Erstens: Der Undertaker ist mit seinem Charakter eines untoten Totengräbers, der je nach Jahrzehnt wahlweise auf Leucht-Urnen, Motorräder oder UFC steht, eigentlich eine der lächerlichsten Gestalten der Wrestling-Welt, und niemand hätte wohl 1990 gedacht, dass dieses Gimmick länger bestehen würde, als das von Max Moon, Bastion Booger oder gar das des Shockmasters (manche Wunden heilen eben nie, seufz). Trotzdem gibt es den Undertaker (mehr oder weniger) heute immer noch und diese Mischung aus Beständigkeit und Wandlungsfähigkeit seines abstrusen Charakters ist es auch, was ihn heute zum größtbeklöteten Gott des Ringgevierts macht. So fing übrigens alles an:

Zweitens: Der Undertaker altert rückwärts und hat in den letzten zwei Dekaden so an Talent und Geschwindigkeit zugelegt, dass es eine umso größere Freude ist, sich alle seine Matches in einem Durchlauf anzusehen, weil sie einfach immer besser werden.

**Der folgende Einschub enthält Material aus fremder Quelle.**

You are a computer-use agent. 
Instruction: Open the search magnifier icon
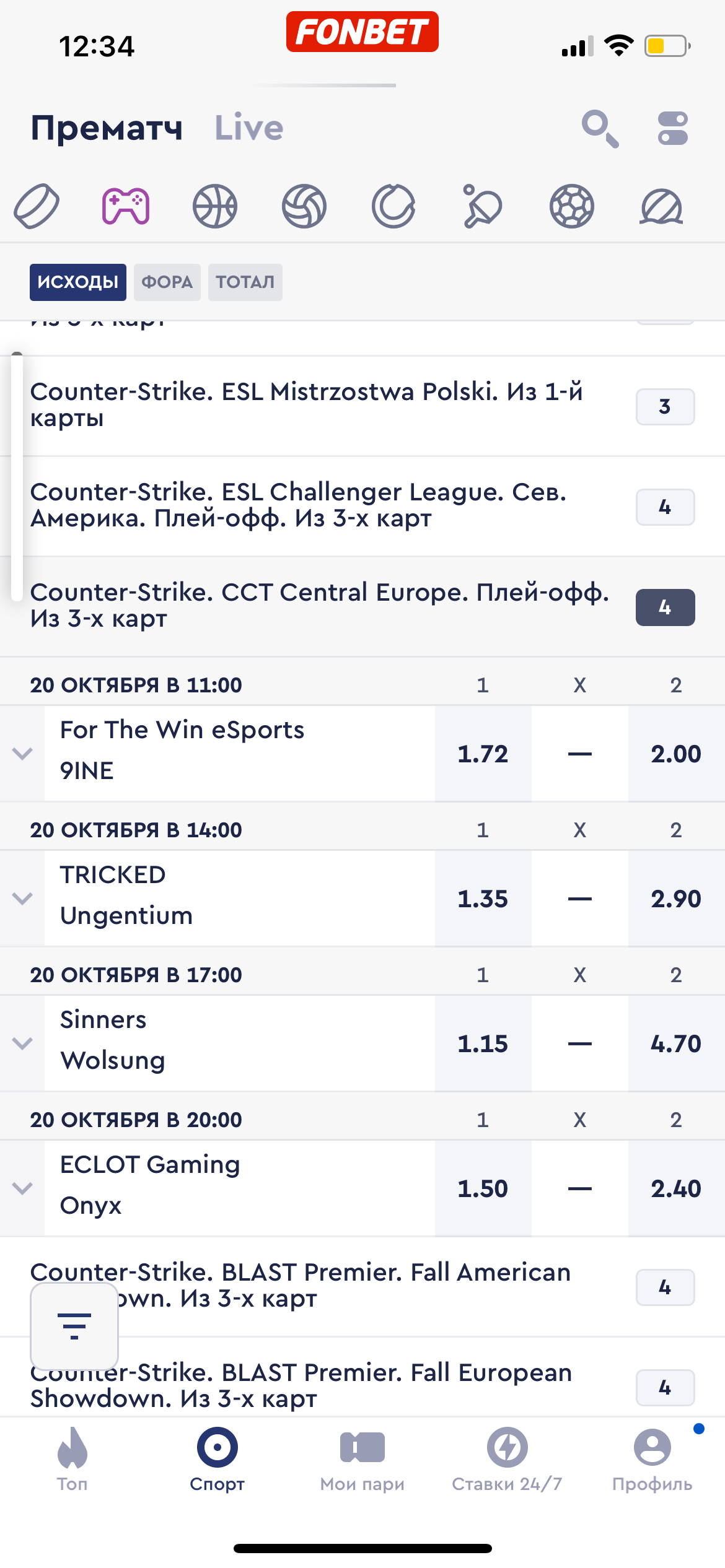599,128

Er ist damit gewissermaßen der Ian McDiarmid des Wrestling – ihr wisst schon, der Typ, der in beiden Star Wars-Trilogien Imperator bzw. Senator Palpatine spielt und der in den Prequels jünger aussieht als im Original. In beiden Fällen liegt das natürlich daran, dass die Akteure als Jungspunde maßlos tiefgestapelt haben und auf Alter getrimmt waren und im Fall von McDiarmid werden die Sachen eigentlich auch nicht besser, aber egal. Die ganze Entwicklung des Deadman anhand seiner Wrestlemania-Auftritte seht ihr in 5… 4… 3… 2… 1…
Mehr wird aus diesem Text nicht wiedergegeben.